The spring season seems to have a number of sub-seasons which are determined by what species is nesting and which already have been through the hatch. Being a little naive about the timing of these blessed events, I opted for an impromptu trip to Crex Meadows to see what was happening.

Pam and I got to Crex last Tuesday and photographed the wildlife that afternoon and then again on Wednesday between the rain showers. The rain was annoying but did present more lighting situations to deal with in trying to capture the wonderful creatures at the Meadows.

After arriving, our first stop is always at the Visitor Information Center so we can get an idea of what is happening with the wildlife at Crex Meadows. On this visit we were greeted by a smiling Heidi. ( I hope I got her name correct) She updated us on what was happening at Crex and gave us a number of things to look for related to wildlife and the nesting progress of some of the different species. She was very helpful and gave us a good idea of what we could expect to find.

Then we were off to explore Crex Meadows. There were some Canadian Geese Goslings, one family of Trumpeter Swans with Cygnets, some Duck chicks and a Bald Eagle Eaglet. The Loons were also present and gave me the opportunity to capture some images I never imagined getting.

Please enjoy the images. Remember to click on them to enlarge them. These images are not always posted on my other sites so please contact me if you are interested in aquiring any of them.

We found this Trumpeter Swan nesting on what appears to be a Muskrat
 house. Out of focus Sandhill Cranes were feeding in the background.

This Bald Eagle eaglet seemed oblivious to us as he moved around the
nest occasionally letting out a muted squeek. His voice did not match
his ferocious appearance.

This was the only sighting of Cygnets we had while at Crex. I guess the rest
of the Trumpeter Swans were still nesting.

We saw quite a few White-tail Deer on this trip including this one that was
feeding in the marsh in the late afternoon.

These two Loon images were a nice surprise when I was able to see them after
we returned home. I will admit it was a little bit lucky, but that is part of the
wildlife photography experience. Sometimes the lighting conditions change
so rapidly you don't have the time to make camera setting changes.

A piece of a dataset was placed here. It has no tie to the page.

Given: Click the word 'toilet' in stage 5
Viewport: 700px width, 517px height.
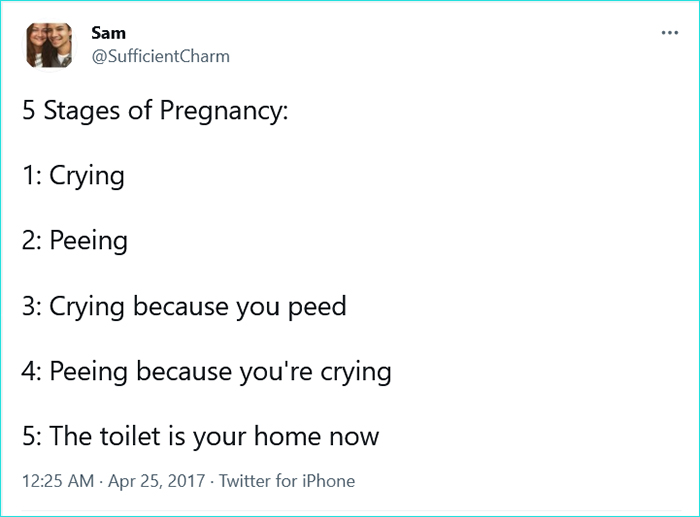Looking at the screenshot, I should 127,436.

As common as they are, these Canadian Geese Goslings are always a
pleasure to photograph and watch.

My biggest thrill on this trip was finding a nesting Loon that was close enough
to reach with my long telephoto lens. The nest was normally occupied by one
adult bird. The next photo was taken on one of those rare occasions when both
adults were at the nest.

We did get close to a few Sandhill Cranes but did none of them had any
babies with them. They are still really cool birds.


  1. What great pictures! All of them! My favorite is the eaglet, though. Even as a "baby" it's impressive, almost imposing. Fabulous job as usual!